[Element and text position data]
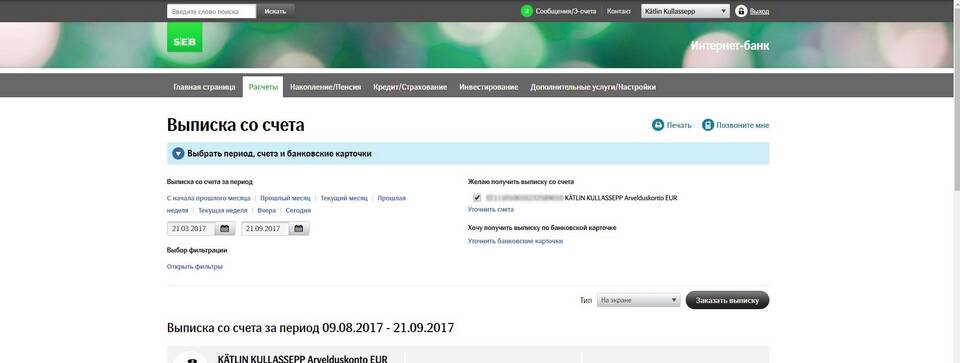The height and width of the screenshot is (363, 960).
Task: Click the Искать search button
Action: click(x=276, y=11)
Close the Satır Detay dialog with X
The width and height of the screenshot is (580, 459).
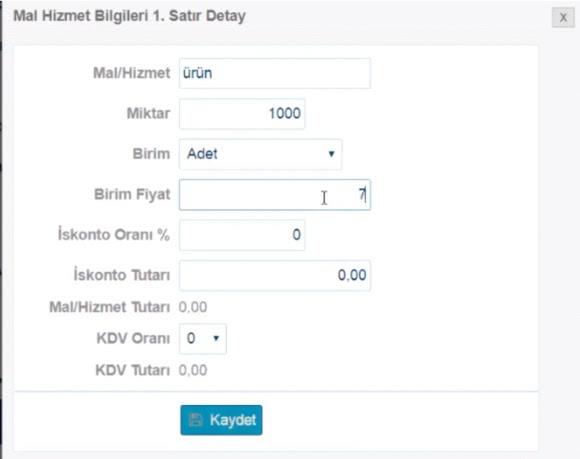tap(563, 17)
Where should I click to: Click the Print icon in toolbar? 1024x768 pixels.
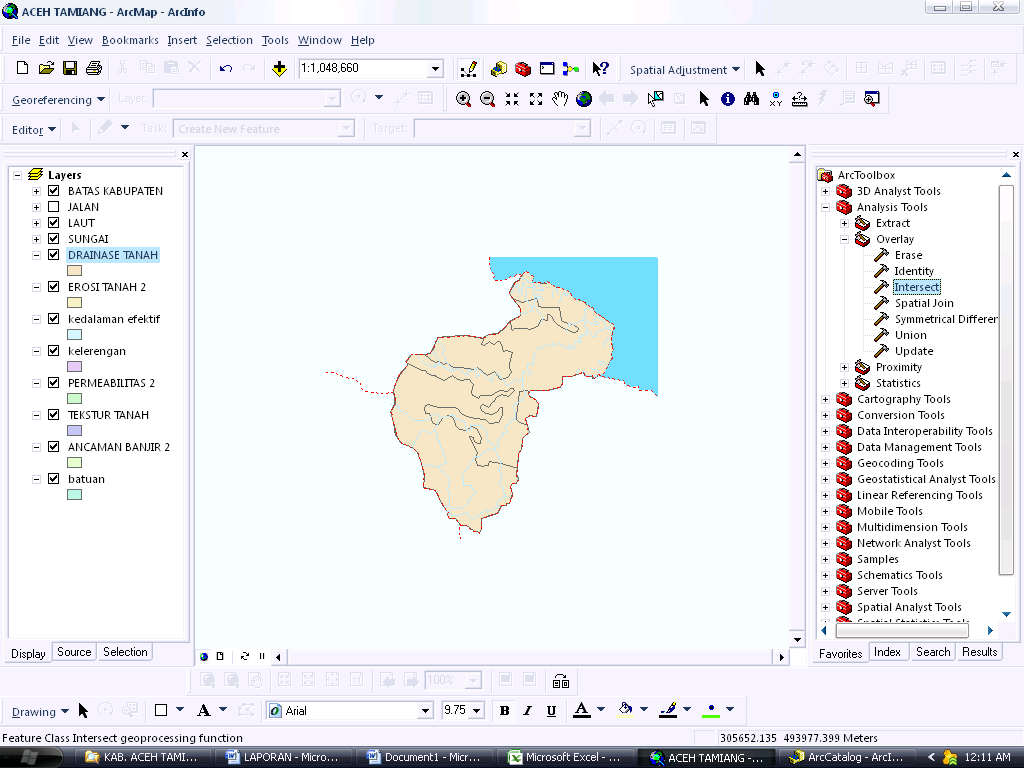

_What you have to do_
Lay out the lines of the listing as a numbered list, skipping any blank lines and leaving out the pictures.

_Task response_
1. The height and width of the screenshot is (363, 960).
2. Task: Click the Искать search button
3. Action: click(x=276, y=11)
4. Close the Satır Detay dialog with X
5. The width and height of the screenshot is (580, 459).
6. tap(563, 17)
7. Where should I click to: Click the Print icon in toolbar? 1024x768 pixels.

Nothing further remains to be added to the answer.